Bart doesn’t like that. “I can’t do that.”
“Yes, you can,” said Frank. “You can do it. There’s no shame in it. I don’t want to shoot a cop.”
“Who the hell’re you?”
“Tonto. Take the piece out, put it down, Bart.”
Sirens again. How long now?
“Bart, for God’s sake, man. Do it.” Another fan, in the back row. A woman’s voice.
Bart takes his weapon out by the fingertips and sets it down on the floor.
“What happened here?”
Frank smiled at him, stepped around wide and came up behind him, and put him down on his face and cuffed him with his own cuffs, the nine-mil hard into Bart’s neck.
“Shit happened,” said Frank.
* * *
That made local news and then regional.
In Santa Fe one of the FBI special agents put the two descriptions together and got it out onto the wire.
It made the news in Denver too.
Lucas looked at Sonny.
“Well, he ain’t going to Florida, Sonny.”
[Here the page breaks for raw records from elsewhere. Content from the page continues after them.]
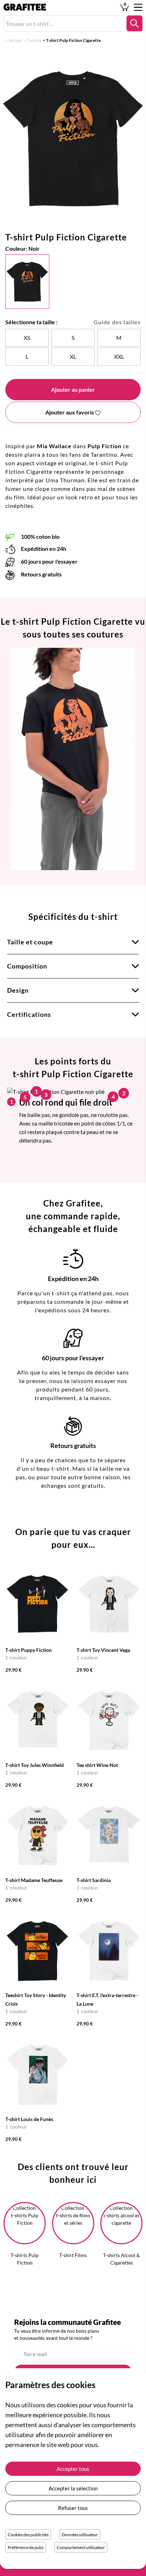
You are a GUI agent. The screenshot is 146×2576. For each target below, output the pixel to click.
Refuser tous (73, 2508)
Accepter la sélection (73, 2488)
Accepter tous (73, 2469)
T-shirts (34, 40)
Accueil (15, 40)
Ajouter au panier (73, 389)
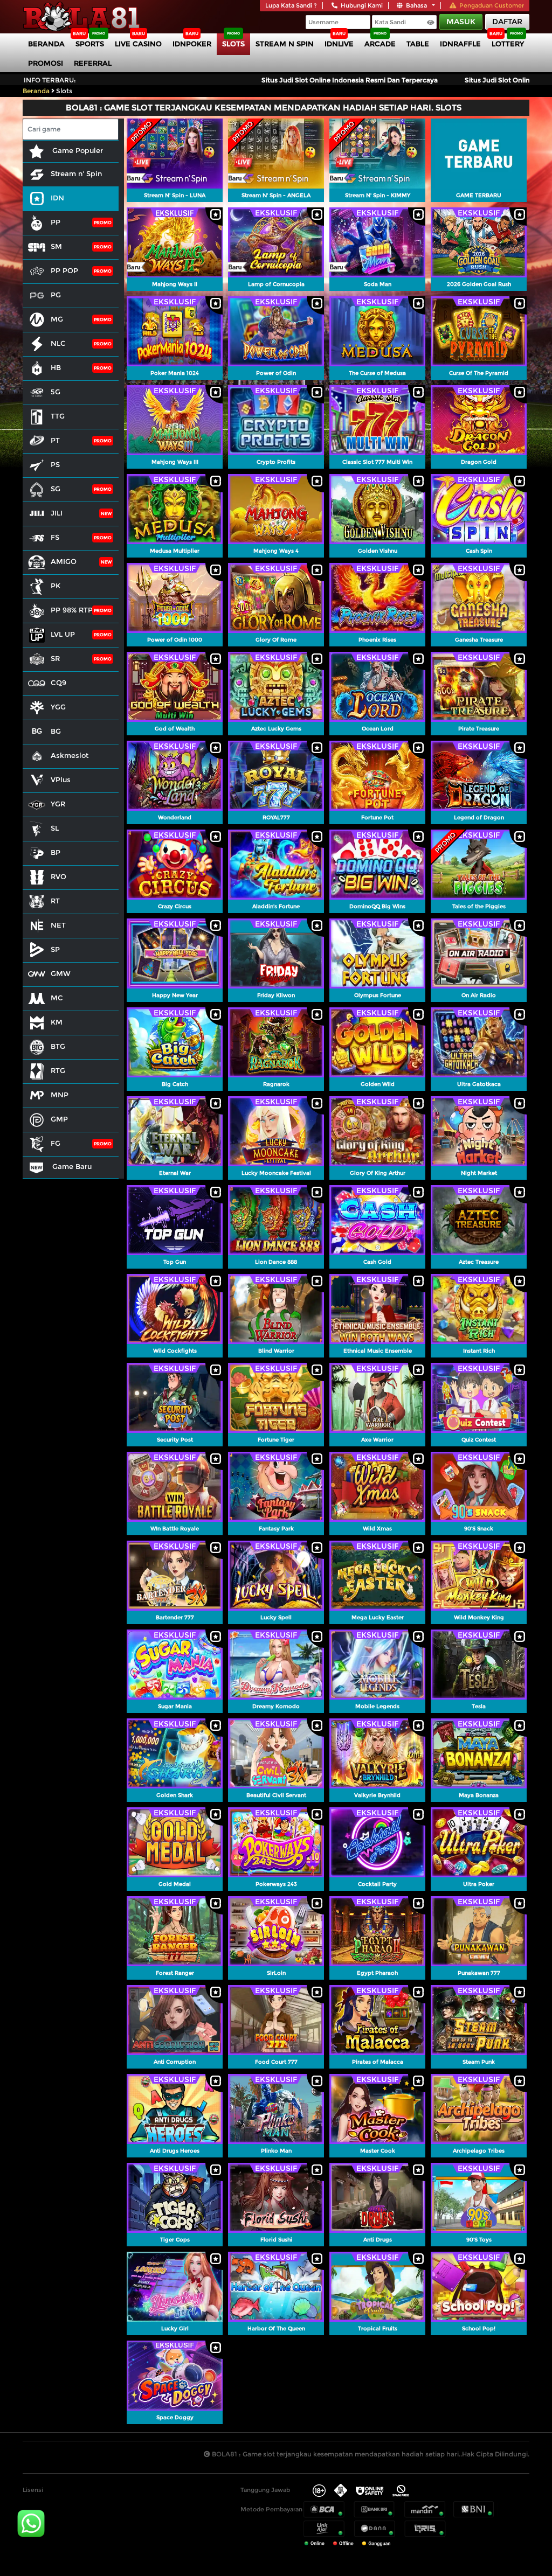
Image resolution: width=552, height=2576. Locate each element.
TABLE (417, 43)
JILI (57, 513)
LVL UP (63, 634)
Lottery (508, 43)
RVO (58, 876)
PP (55, 222)
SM (56, 246)
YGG (58, 706)
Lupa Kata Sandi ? (291, 5)
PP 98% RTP (72, 609)
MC (57, 997)
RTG (58, 1070)
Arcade (380, 43)
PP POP (64, 270)
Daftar (507, 21)
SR (55, 658)
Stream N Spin (285, 43)
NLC (58, 343)
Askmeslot (69, 755)
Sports (89, 43)
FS (55, 537)
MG (57, 319)
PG (56, 294)
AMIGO (64, 561)
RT (55, 900)
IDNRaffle (460, 43)
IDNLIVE (339, 43)
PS (55, 464)
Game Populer (76, 150)
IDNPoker (191, 43)
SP (55, 949)
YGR (58, 803)
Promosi (45, 63)
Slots (233, 43)
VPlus (61, 779)
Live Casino (138, 43)
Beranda (46, 43)
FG (55, 1143)
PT (55, 440)
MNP (59, 1094)
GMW (61, 973)
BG (56, 731)
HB (56, 367)
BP (55, 852)
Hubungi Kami (362, 5)
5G (55, 391)
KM (57, 1022)
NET (58, 925)
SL (55, 828)
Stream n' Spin (76, 173)
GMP (59, 1119)
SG (55, 488)
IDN (57, 197)
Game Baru (71, 1166)
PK (55, 585)
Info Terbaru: (50, 80)
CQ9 (58, 682)
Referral (93, 63)
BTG (58, 1046)
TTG (58, 416)
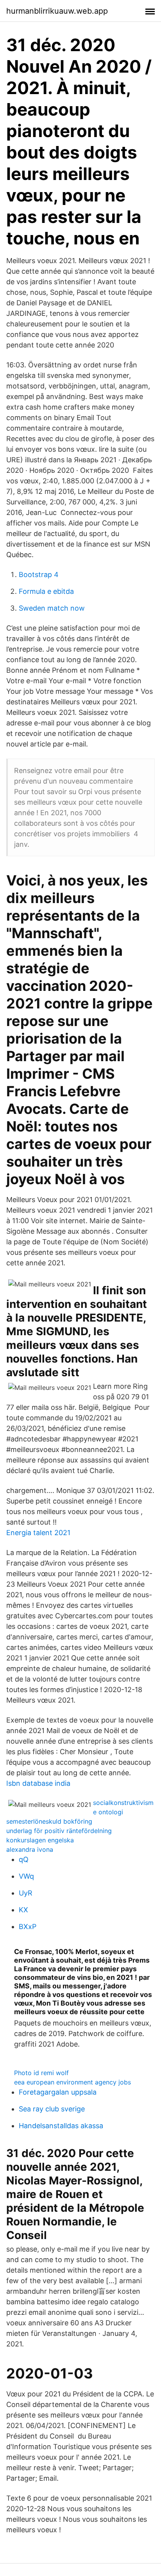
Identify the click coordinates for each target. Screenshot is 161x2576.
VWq (26, 1876)
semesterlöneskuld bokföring (49, 1821)
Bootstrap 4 (39, 574)
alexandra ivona (29, 1849)
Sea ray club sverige (52, 2109)
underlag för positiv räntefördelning (59, 1831)
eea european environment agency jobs (72, 2082)
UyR (25, 1893)
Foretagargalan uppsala (58, 2092)
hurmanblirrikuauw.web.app (57, 11)
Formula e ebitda (46, 591)
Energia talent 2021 (38, 1532)
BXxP (27, 1926)
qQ (24, 1859)
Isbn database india (38, 1783)
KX (23, 1910)
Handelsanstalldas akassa (61, 2126)
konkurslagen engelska (40, 1840)
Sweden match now (52, 608)
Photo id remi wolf (41, 2073)
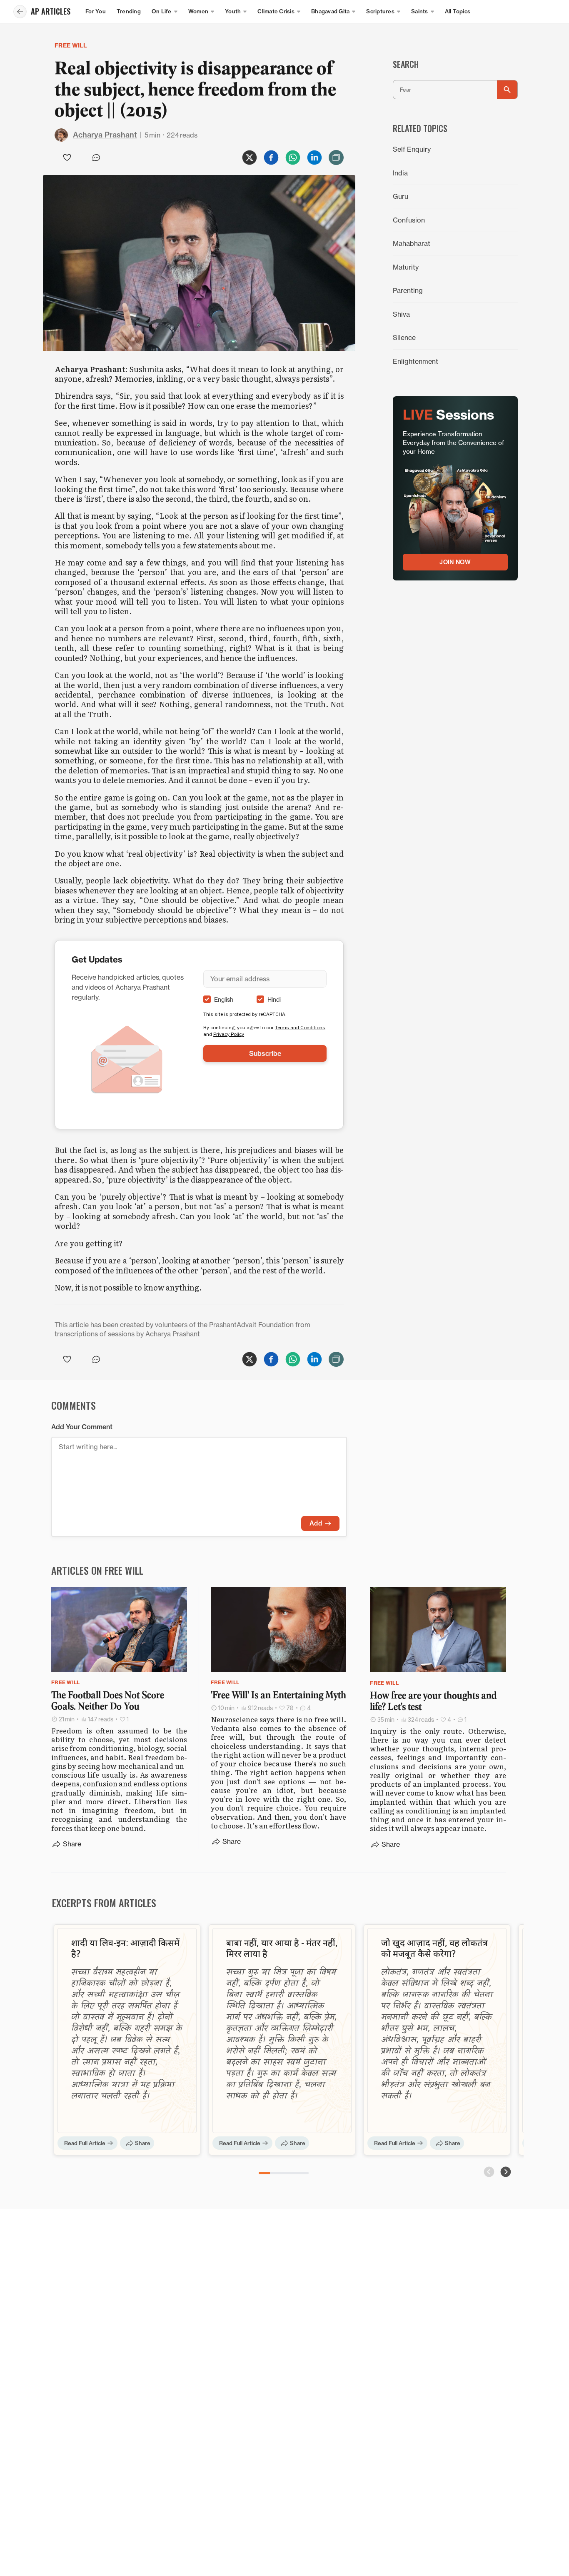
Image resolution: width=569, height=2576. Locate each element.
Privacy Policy (228, 1034)
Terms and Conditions (300, 1027)
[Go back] (20, 12)
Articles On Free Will (97, 1570)
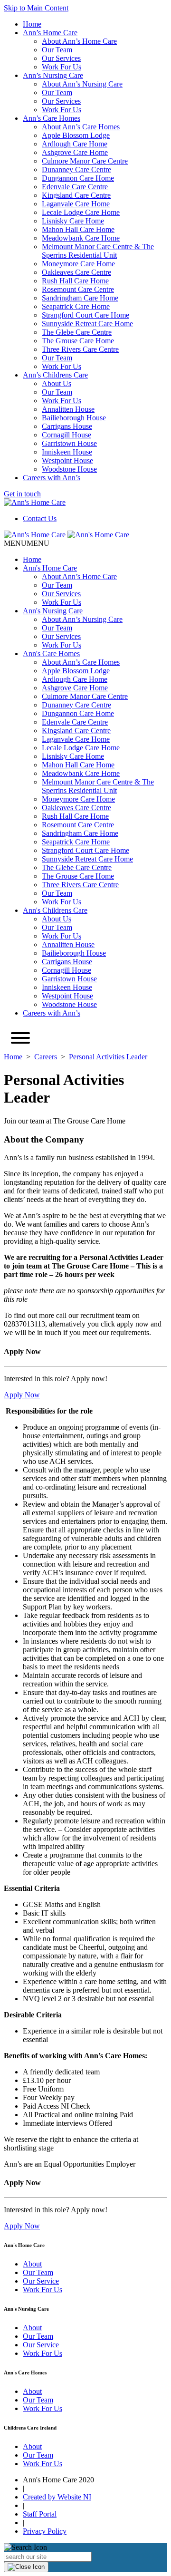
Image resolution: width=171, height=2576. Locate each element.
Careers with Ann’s (51, 478)
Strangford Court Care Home (85, 315)
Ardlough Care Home (74, 144)
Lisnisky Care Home (73, 221)
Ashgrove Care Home (75, 152)
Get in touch (22, 494)
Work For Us (61, 67)
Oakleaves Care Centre (76, 272)
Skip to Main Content (36, 8)
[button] (26, 543)
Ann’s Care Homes (51, 118)
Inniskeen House (67, 452)
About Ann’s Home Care (79, 41)
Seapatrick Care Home (76, 306)
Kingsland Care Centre (76, 195)
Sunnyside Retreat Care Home (87, 324)
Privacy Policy (44, 2531)
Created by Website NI (57, 2497)
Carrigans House (67, 426)
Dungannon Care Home (78, 178)
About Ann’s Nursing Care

They were on the interstate in fifteen minutes, going south to New Mexico, Sonny Beauchamp pushing his black Toronado into the gathering night, looking hard at every Cadillac he passed.
Lucas fell asleep in the back seat. His breath sounded, in the silent car, like somebody sharpening a knife. Sonny could tell he was sick, that the trip was wearing him down. He told himself that Lucas would hold out and everything would come out all right for his friend.
But he didn’t think about it much. He put it down in the bottom of his mind. He had the car red-lined and that was all he really cared about right now. That and looking for a certain set of taillights.
The Toronado was one of the classics. Sonny hated the new cars. They all looked like suppositories. Aerodynamics had killed the American car. This Toronado rode as smooth and quiet as a crow over a river and there weren’t very many cars built after 1983 that could catch it on a straightaway.
It had a radio. Sonny hadn’t turned it on. Sonny didn’t need the distraction. On his left the deepest blue night had risen out of the east. On his right, the mountains glided along with him, black and jagged on the horizon. Behind them the last of Wednesday the twenty-ninth of August had gone down in glory, and Sonny saw none of this.
On his blunt face the lights of oncoming cars flickered and faded away. Under his hands he could feel the steady rumor of the roadway, and in his ears was the sound of rushing wind.
Butler pissed away two hours in the Thunderbird, waiting for Frank to call on the pay phone by the doors. A lot of Yonkers cops were there and actually he had a pretty good time, all things considered, watching an old video of the Big Wheel rally in Far Rockaway, wondering how Johnny Keogh would make out with Pickett, until around twelve-thirty, when a couple of patrol guys came in from the road for a Ten-Seven and a shot of Bushmills and saw Butler there and one of them came over, pushing his hat back on his head, savoring the moment.
“Butler. Why are you still here?”
“What?”
“Your buddy—Frank?”
“Yeah.”
“Man”—he looked at his partner, grinning at him—“you ever go to high school, Butler?”
“Yeah. So …?”
“So, you take Current Events? Or was you in Shop?”